Terminé la filosofía alcanzando la calificación de tres, motivo por el cual decliné estudiar leyes, pese a lo cual, el señor Camacho me dijo que podría estudiarlas dentro del mismo Seminario, como sucedió, impartiéndome la cátedra de derecho canónico el doctor Juan N. Camarena y derecho civil el señor Agustín Rivera. Ya en estas cátedras obtuve mejores notas.

 

La guerra de los Tres Años

 

En el año lectivo de 1857-58, reabrió sus puertas la Universidad. En su claustro alcancé el título de bachiller en filosofía y cánones, estudiando práctica. Pero vino la revolución y desempeñándome como empleado de la Tercera Sala del Supremo Tribunal de Justicia, se entronizaron los liberales, los cuales dispusieron el destierro de todos los oficiales, pena que logré evadir pagando una fianza.

Como se me tildado de partidario del bando conservador, no quise seguir estudiando leyes con los liberales, yéndome de dependiente meritorio a algunas tiendas de abarrotes. Pasado algún tiempo, en una me pagaron ocho pesos mensuales. Algunas veces salía fuera, como en el año de 1887, cuando la explosión del Palacio, pero antes estuve en Etzatlán, donde mi primo Manuel Llanos era autoridad y comandante militar, teniendo el mando entre ochenta y cien milicianos.

• **Material mostrado**
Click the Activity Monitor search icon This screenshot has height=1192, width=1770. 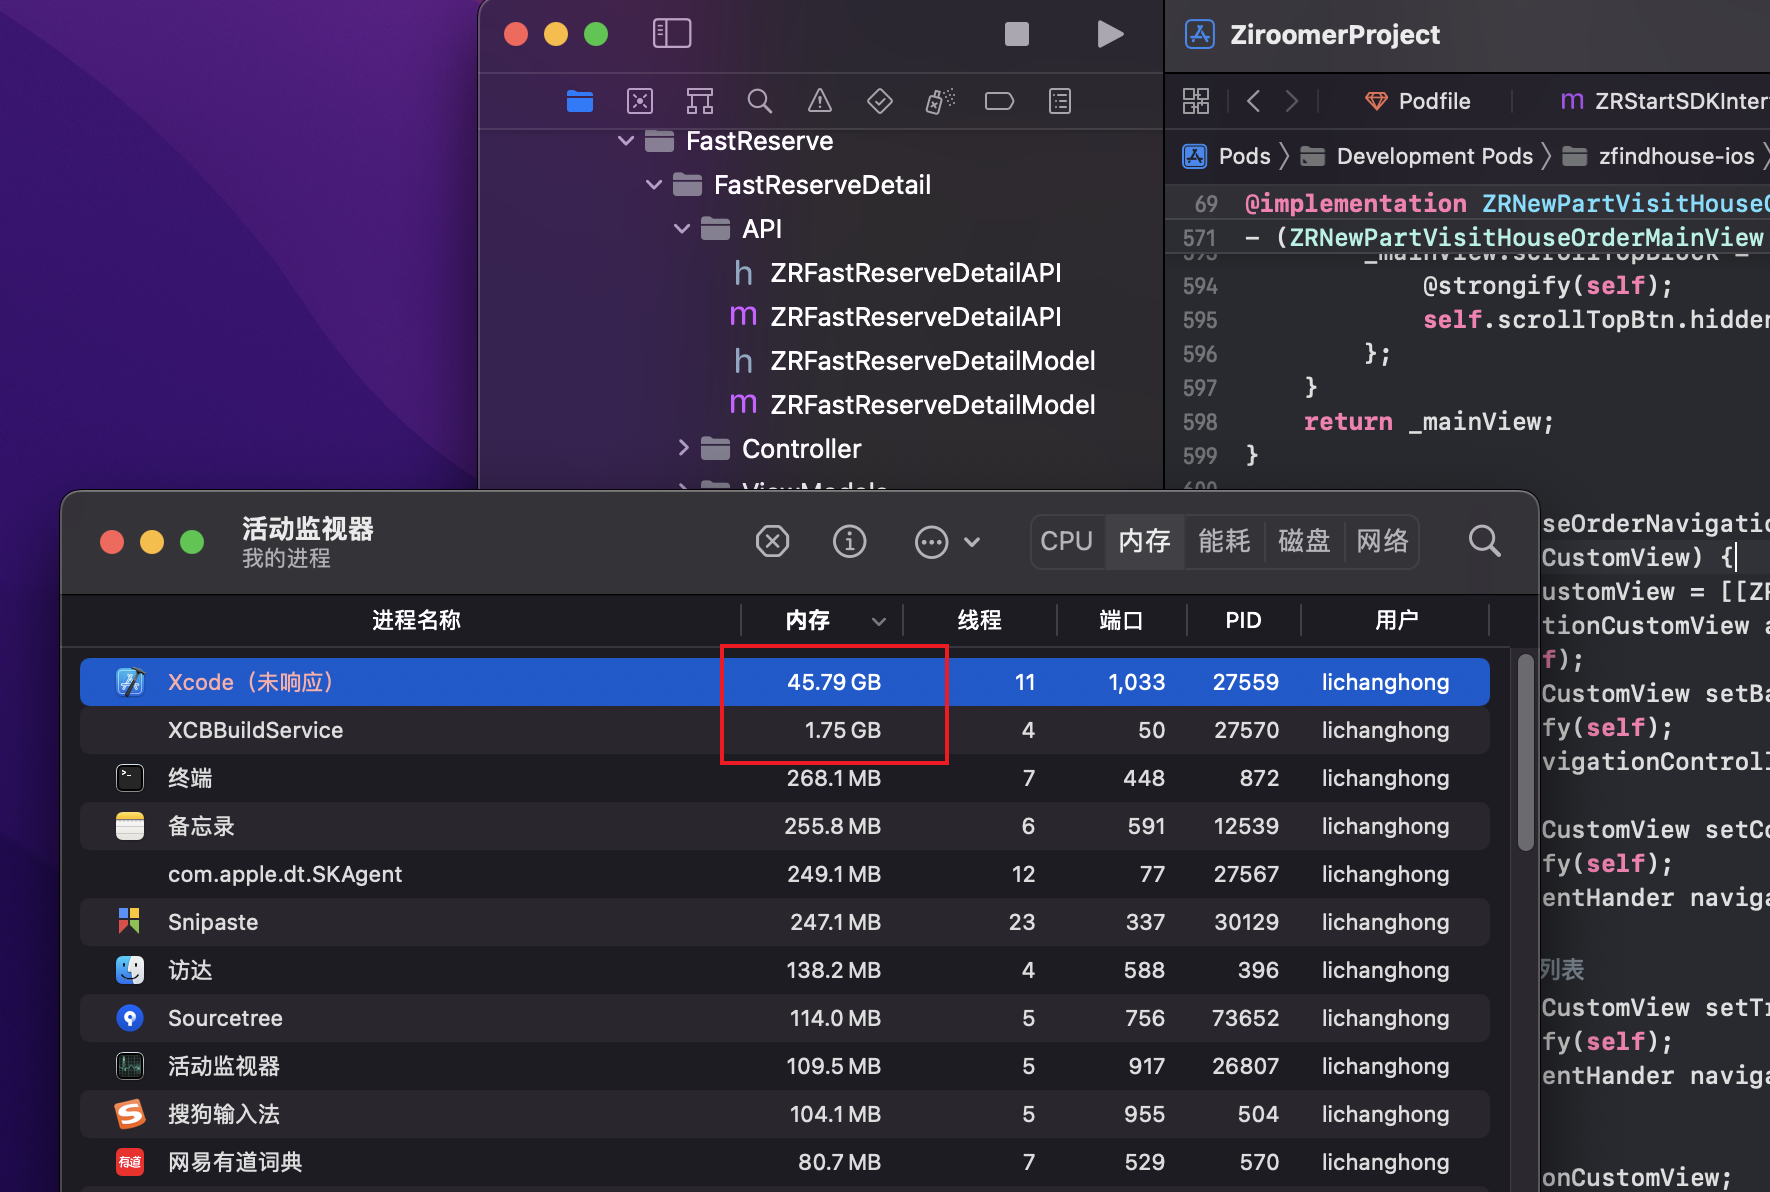(x=1484, y=542)
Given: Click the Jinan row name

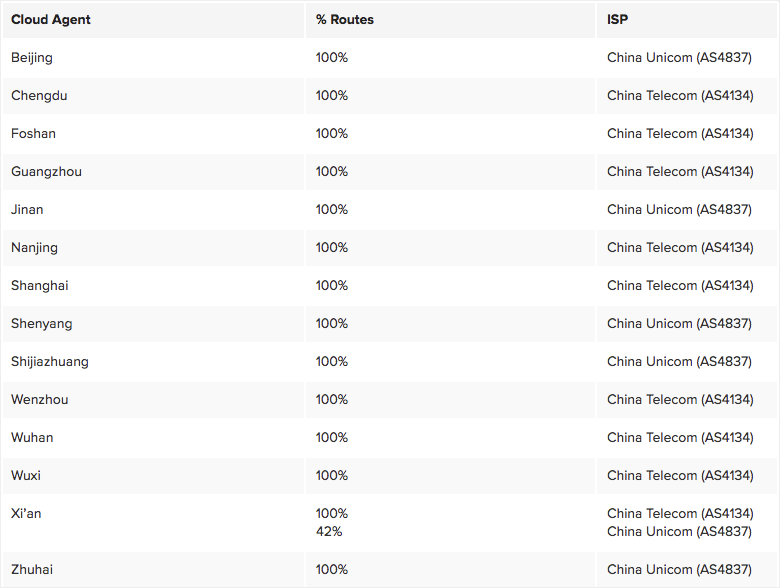Looking at the screenshot, I should [x=27, y=210].
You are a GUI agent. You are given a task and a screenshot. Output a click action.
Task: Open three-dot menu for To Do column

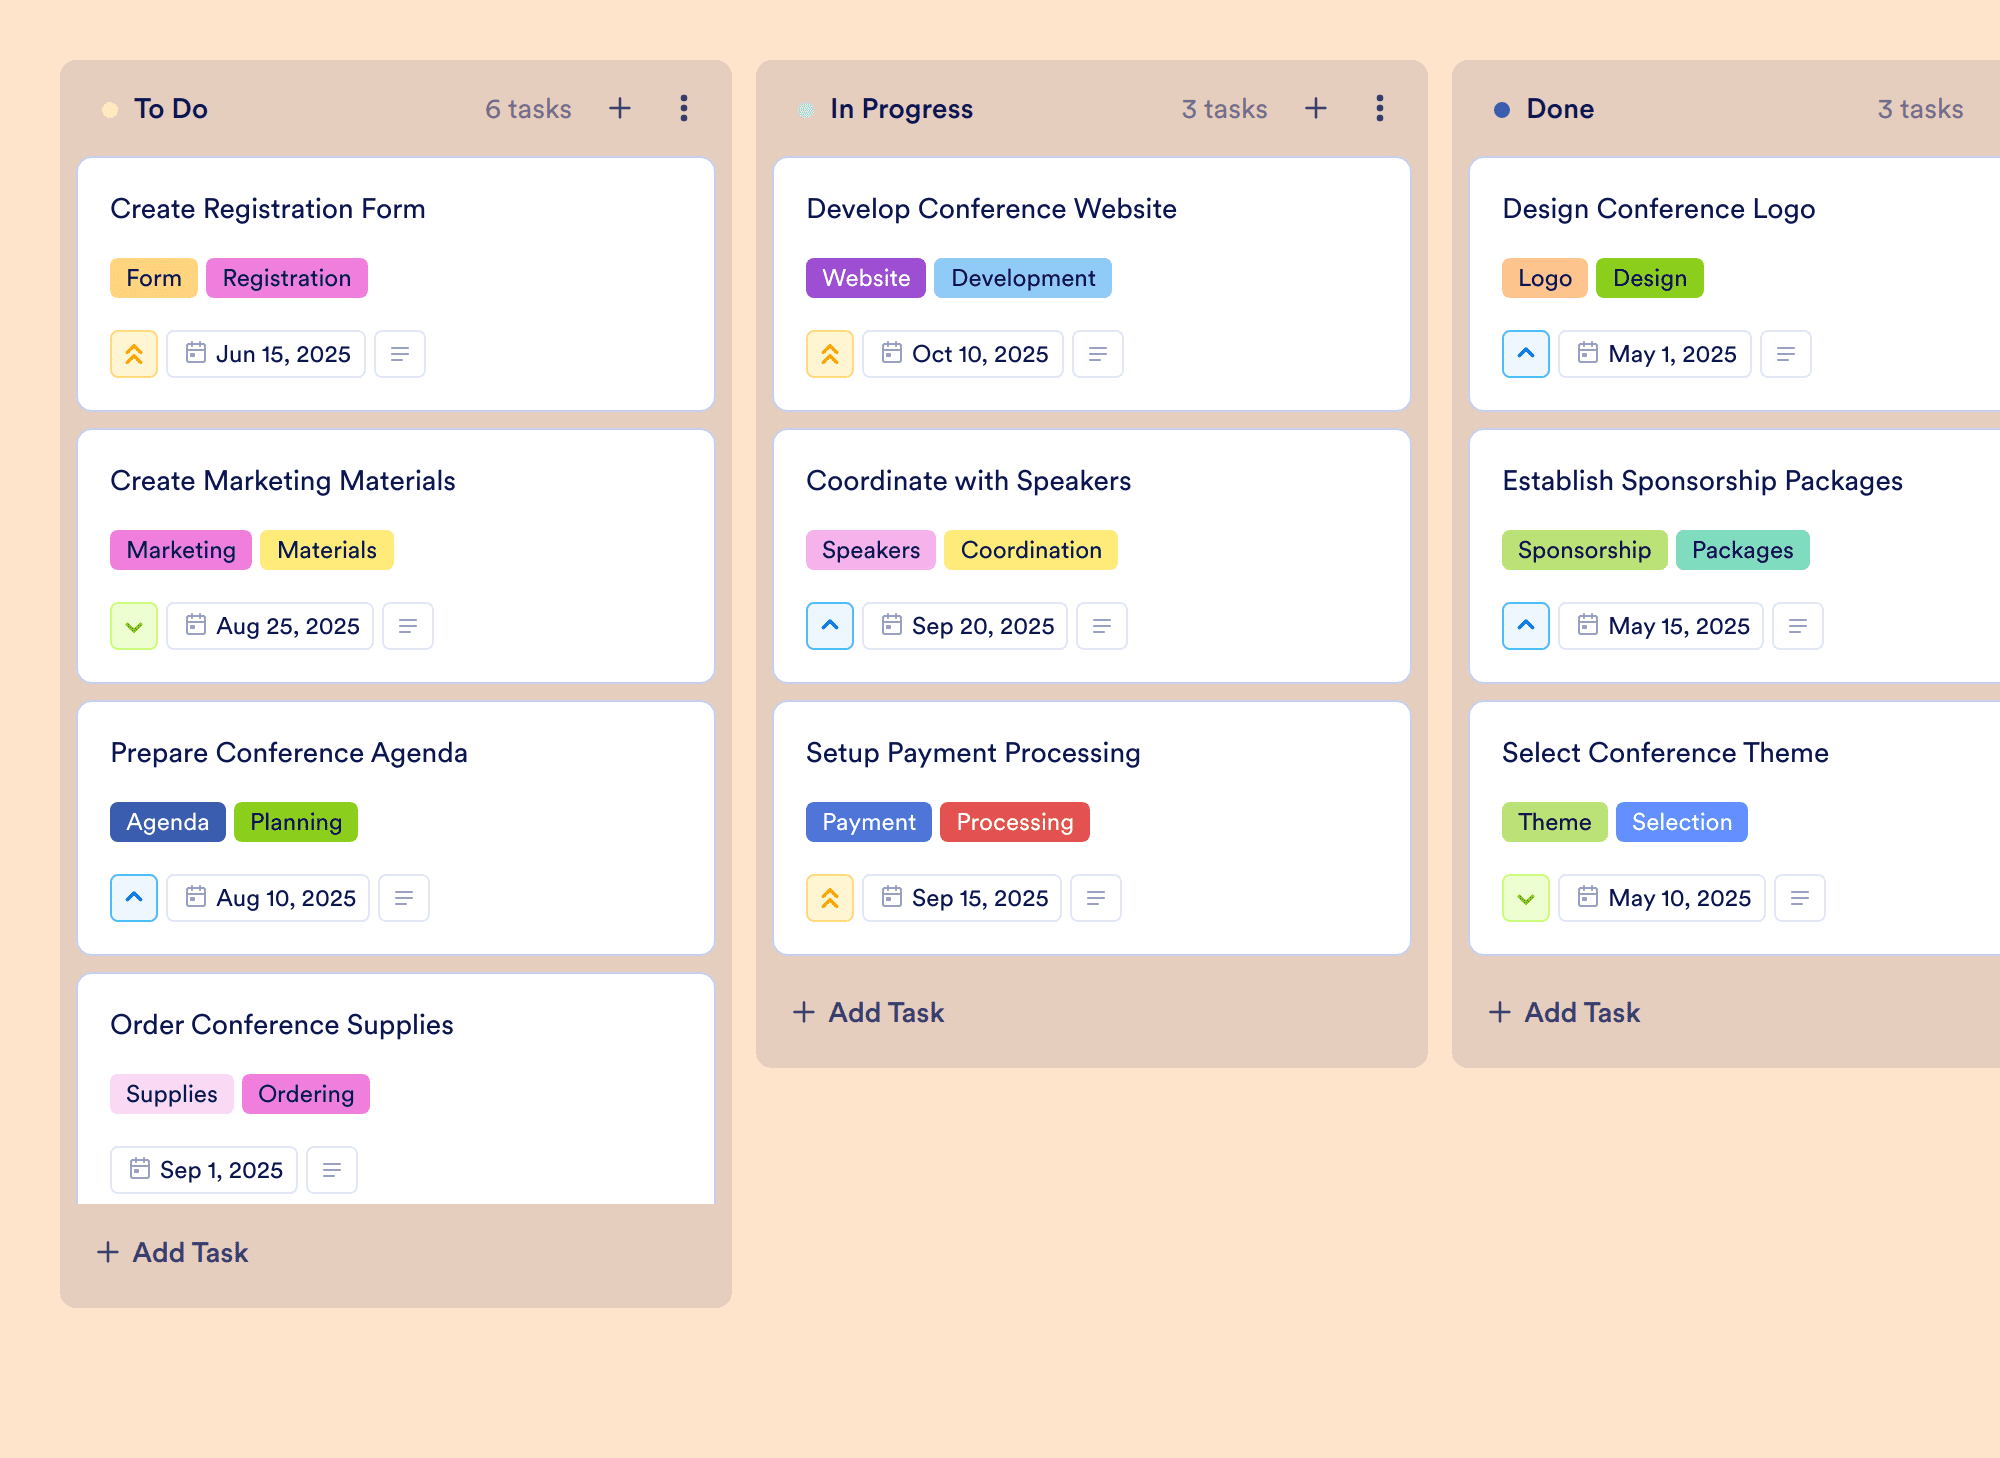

• **Ejercicio propuesto A**
Según el fragmento citado, ¿cuánto le pagaban por mes a quien narra en una de las tiendas de abarrotes?
• **Ejercicio propuesto B**
De acuerdo con el fragmento citado, ¿por qué quien narra decidió al principio no estudiar leyes?

• **Respuesta A**
Ocho pesos mensuales.

• **Respuesta B**
Porque terminó la filosofía con una calificación de tres. Por ese motivo rechazó estudiar leyes.